Unlike the sculpted, deliberate craftwork of My Beautiful Dark Twisted Fantasy and Yeezus, in which every song fit a theme and the listener could spend time figuring out how, Kanye West’s The Life of Pablo is sloppy and proud of it. Thinking of how the songs connect and what exactly Kanye had in mind in terms of that connection is almost useless. He just threw this handful of mess at us, and the best thing we can try to do is catch as much of it as we can.

Some of it can slip through the fingers. “Freestyle 4” just isn’t for me. Same goes for “Silver Surfer Intermission.” And the first half of “FML”? Nope. Yet there are moments in the 58-minute runtime that strike you as hard as anything Yeezy has given the world. That fourth listen of “Ultralight Beam.” The last 30 seconds of “Father Stretch My Hands Pt. 2” (“How can I find you?”). That smooth-as-hell beginning of “Fade.” That’s why we put up with the rest.

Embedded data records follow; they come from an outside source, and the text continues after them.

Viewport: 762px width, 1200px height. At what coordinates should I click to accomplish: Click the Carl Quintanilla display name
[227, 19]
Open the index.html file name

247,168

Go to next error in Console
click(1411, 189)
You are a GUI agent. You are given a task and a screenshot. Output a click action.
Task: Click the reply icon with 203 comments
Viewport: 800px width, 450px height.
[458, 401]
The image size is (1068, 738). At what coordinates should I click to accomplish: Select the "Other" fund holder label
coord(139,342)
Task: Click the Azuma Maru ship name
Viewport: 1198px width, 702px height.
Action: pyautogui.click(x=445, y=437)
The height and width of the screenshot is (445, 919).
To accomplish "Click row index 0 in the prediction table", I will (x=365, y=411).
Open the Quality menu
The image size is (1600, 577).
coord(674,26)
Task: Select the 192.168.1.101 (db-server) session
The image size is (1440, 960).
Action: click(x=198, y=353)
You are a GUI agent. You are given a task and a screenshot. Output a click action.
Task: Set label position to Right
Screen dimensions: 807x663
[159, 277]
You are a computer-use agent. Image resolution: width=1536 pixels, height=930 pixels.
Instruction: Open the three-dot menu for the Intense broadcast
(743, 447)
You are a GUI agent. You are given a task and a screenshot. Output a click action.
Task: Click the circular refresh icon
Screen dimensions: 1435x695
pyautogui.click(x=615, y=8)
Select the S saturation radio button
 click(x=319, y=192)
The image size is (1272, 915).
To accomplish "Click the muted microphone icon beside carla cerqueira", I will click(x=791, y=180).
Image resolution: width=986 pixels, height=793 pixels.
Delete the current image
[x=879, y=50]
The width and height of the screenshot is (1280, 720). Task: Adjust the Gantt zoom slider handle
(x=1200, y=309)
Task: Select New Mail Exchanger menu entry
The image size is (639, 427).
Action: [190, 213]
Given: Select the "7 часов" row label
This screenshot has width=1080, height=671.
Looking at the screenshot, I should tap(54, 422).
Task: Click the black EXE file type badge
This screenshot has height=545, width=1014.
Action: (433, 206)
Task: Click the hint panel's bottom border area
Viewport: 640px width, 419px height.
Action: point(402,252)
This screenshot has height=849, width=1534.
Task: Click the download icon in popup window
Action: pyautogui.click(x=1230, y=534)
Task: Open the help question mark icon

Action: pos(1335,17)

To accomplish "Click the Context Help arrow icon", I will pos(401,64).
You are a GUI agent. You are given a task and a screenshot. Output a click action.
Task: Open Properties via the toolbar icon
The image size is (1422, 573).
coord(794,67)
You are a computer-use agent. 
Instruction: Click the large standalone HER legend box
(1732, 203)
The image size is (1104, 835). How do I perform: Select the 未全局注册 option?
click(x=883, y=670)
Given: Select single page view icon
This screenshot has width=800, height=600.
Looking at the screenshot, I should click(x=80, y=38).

It’s an album on which nothing lasts. Not only are the beats in constant flux, so much so that it’s hard to tell when one song ends and another begins, but Kanye’s signature confidence also wavers. For every “I feel like me and Taylor might still have sex” there’s an “I couldn’t tell you how old your daughter was.” It’s a beautiful mishmash of emotion, something that should be expected from a young father.

The Life of Pablo is by no means the perfect work some of us wanted it to be. But the album is, without question, both stirring in its complexity and beautiful in its flaws.

Joshua Needelman

Kanye West is a real friend. This past March, his Watch the Throne pal Jay Z purchased ailing music streaming service Tidal in the hopes of challenging industry titan Spotify. Jay’s business plan called for an artist-owned model with higher subscription fees. The endgame? Higher royalties for artists.

It didn’t work. Not until recently, at least. Not until Kanye stepped in.

The buildup to this weekend’s release of The Life of Pablo was outrageous, comical and downright silly. Kanye repeatedly changed the album’s name, advocated Bill Cosby’s innocence and blamed the album’s delayed release on Chance the Rapper. For some reason, #BlameChance became a thing.

Yet through it all, Kanye had us all in the palm of his hands. How many other artists could fill Madison Square Garden by simply plugging an AUX cord into their laptop? Kanye is a marketing genius, combining out-of-this-world talent with a well-fashioned knack for commanding attention, a product of his proclivity for the outrageous.

The saga came to an end in fitting Kanye fashion. After a stirring performance of “Ultralight Beam” on Saturday Night Live (starring Chance), Kanye frolicked from one side of the stage of the other, urging fans to head to KanyeWest.com and download Tidal with a frightening screech.

We all obeyed.

Soon, Tidal shot to the No. 1 most downloaded app in the App Store. Jay Z, sitting on a throne somewhere, probably flashed a smile.

“Real friends, how many of us? How many of us, how many jealous? Real friends.”

Of course, I didn’t purchase Tidal. I left that to my friends. Some real friends.